Your instructions:
Please rewrite every row below, substituting "screen capture" for each occurrence of "screenshot" and keeping everything else unchanged. Leave the pictures out of your answer.

Records for this exercise:
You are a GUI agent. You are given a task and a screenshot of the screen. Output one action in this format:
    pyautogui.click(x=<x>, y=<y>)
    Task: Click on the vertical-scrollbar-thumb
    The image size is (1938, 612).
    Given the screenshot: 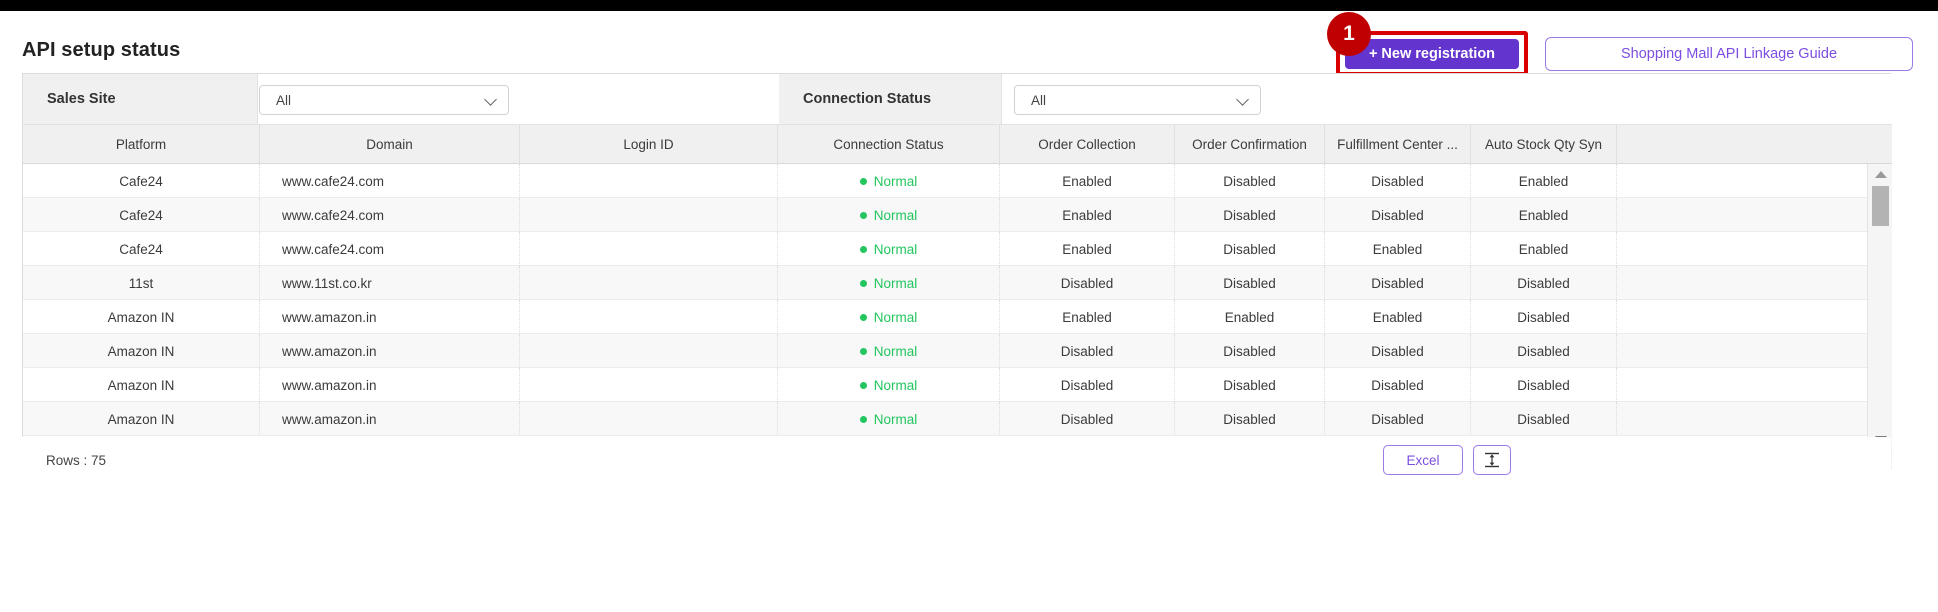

Written response:
You are a GUI agent. You are given a task and a screen capture of the screen. Output one action in this format:
    pyautogui.click(x=<x>, y=<y>)
    Task: Click on the vertical-scrollbar-thumb
    The image size is (1938, 612).
    Given the screen capture: 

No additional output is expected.